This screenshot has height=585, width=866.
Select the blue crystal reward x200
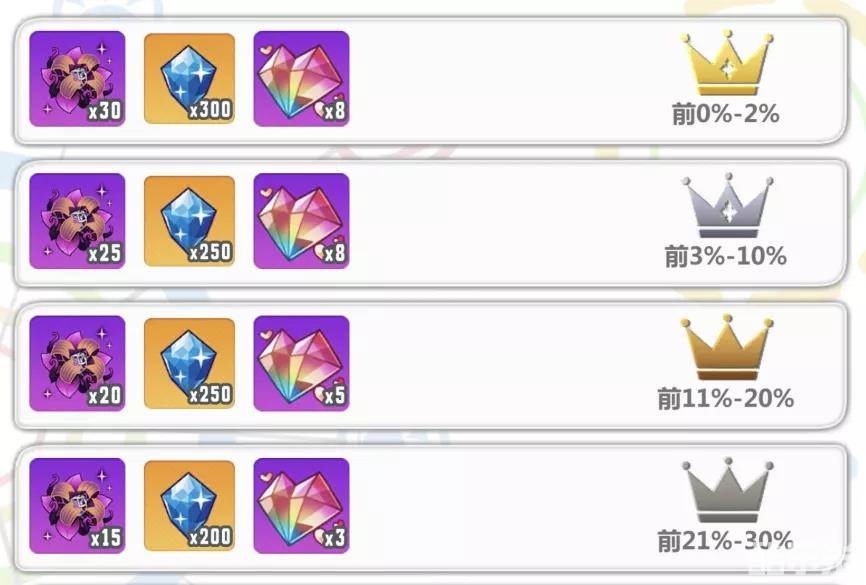click(x=189, y=505)
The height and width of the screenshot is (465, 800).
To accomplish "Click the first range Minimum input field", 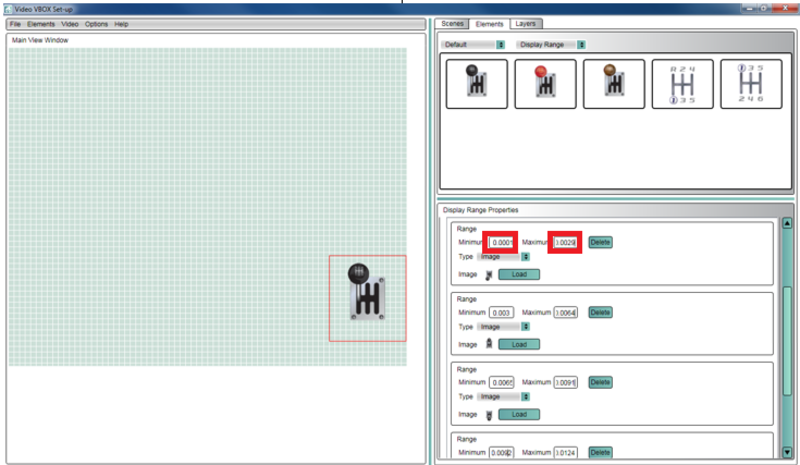I will (502, 242).
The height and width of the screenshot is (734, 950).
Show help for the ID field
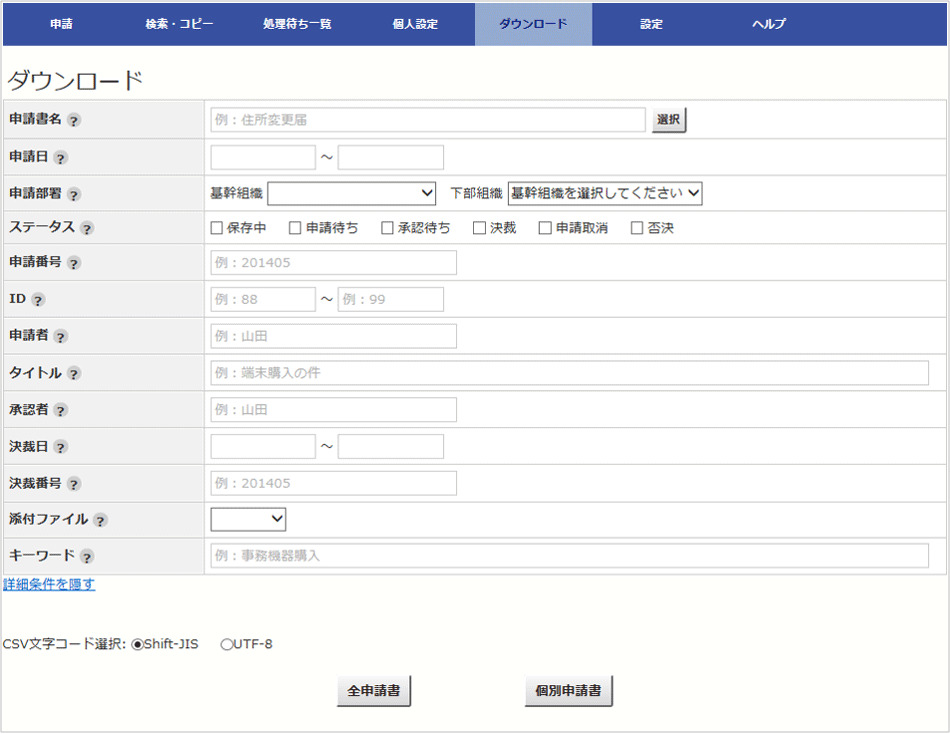[x=38, y=300]
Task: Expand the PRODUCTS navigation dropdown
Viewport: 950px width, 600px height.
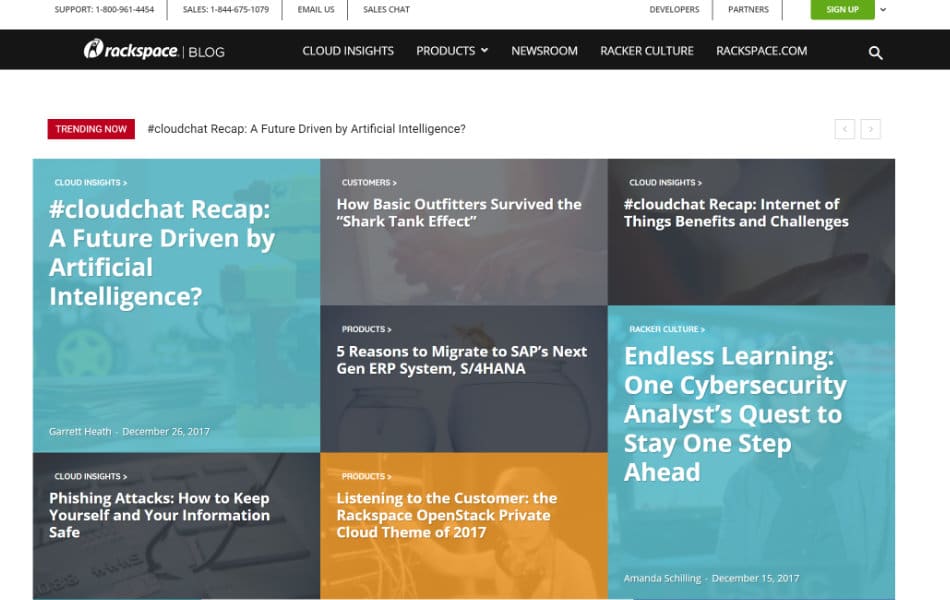Action: point(449,51)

> _Your task_:
Filter the entries down to the lines that hold "screenshot". Copy those lines.

> _Completed task_:
This screenshot has height=585, width=866.
The height and width of the screenshot is (465, 800).
The height and width of the screenshot is (734, 950).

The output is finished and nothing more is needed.